> _RECORDS FOR THIS EXERCISE_
☆ ☆ ☆ ☆

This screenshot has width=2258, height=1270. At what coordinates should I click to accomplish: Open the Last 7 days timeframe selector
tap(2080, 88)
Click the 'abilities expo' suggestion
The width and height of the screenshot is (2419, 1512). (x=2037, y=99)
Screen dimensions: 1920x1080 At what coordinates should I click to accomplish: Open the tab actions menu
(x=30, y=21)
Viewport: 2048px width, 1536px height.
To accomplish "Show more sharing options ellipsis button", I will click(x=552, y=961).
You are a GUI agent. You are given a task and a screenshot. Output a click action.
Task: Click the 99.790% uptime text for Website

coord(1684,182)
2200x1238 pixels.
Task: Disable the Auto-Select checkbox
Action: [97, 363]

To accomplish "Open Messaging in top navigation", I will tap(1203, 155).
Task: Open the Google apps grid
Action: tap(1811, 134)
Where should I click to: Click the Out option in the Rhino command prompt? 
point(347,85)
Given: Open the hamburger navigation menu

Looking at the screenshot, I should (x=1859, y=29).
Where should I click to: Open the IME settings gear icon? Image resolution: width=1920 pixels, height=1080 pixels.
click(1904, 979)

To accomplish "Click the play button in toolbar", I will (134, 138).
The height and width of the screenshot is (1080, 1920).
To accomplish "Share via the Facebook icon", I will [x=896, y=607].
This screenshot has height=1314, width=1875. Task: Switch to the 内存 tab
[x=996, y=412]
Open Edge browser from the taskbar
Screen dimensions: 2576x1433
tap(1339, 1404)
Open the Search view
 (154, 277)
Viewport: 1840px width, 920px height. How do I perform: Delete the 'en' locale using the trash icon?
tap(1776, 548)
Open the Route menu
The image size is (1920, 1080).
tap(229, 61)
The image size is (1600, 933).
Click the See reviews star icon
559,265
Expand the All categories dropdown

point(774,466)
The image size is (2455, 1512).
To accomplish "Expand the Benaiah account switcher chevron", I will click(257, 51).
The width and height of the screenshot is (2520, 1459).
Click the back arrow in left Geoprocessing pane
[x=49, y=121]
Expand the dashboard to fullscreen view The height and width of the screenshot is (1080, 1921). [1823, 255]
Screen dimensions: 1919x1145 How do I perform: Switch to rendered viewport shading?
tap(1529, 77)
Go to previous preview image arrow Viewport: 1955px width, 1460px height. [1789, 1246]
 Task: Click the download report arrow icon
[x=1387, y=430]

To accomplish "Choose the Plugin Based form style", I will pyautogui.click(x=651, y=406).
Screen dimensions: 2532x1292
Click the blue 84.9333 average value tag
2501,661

☆ ☆ ☆ ☆

> _PROBLEM REQUIREMENTS_
Identify each line in the records above that contains the word "button", and copy it out in full.

> _RESULT BELOW_
To accomplish "Show more sharing options ellipsis button", I will click(x=552, y=961).
To accomplish "Click the play button in toolbar", I will (134, 138).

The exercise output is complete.